The drummer was the last surviving member of Miles Davis’ (known as his first great sextet) group that recorded the 1959 colossal jazz album “Kind of Blue.” It is considered to be the best-selling jazz album in history, having sold over 5 million copies globally. The album was honored as a national treasure by the U.S. House of Representatives.

The legendary group included saxophone legends John Coltrane and “Cannonball” Adderley, pianists Bill Evans and Wynton Kelly, and bassist Paul Chambers.
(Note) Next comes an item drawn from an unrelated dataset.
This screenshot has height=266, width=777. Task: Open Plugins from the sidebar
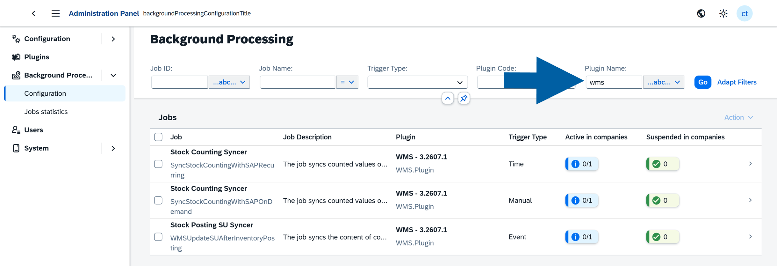coord(37,57)
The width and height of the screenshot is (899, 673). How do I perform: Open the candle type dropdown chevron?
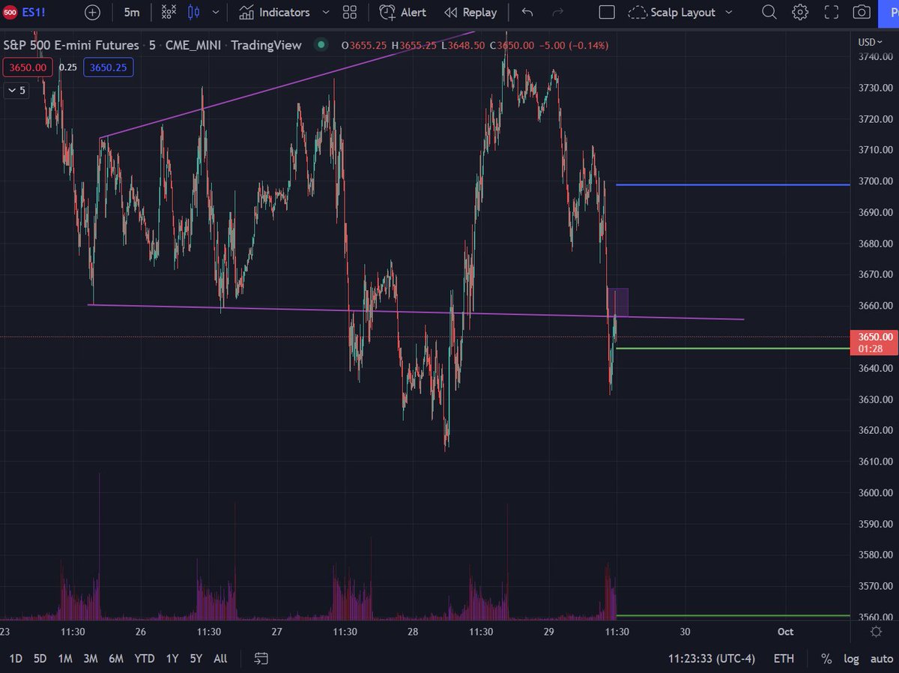point(215,12)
In a 2009 interview with AFP, Cobb said Davis told the group what he wanted after they had arrived at the Columbia Records studio. “It was just something Miles had on a slip of manuscript paper,” he said. Most of it was done in one take, “because that’s what Miles liked. If you keep doing it over, it gets to be stale a little bit. He figured your first shot is your best shot. But ‘Freddie Freeloader’ needed to be played twice because Miles didn’t like a chord change on the first attempt.”

Remaining with Davis for over four years, Cobb also added to his other milestone recordings such as “Sketches of Spain,” “Someday My Prince Will Come,” and “In Person Friday and Saturday Nights at the Blackhawk.”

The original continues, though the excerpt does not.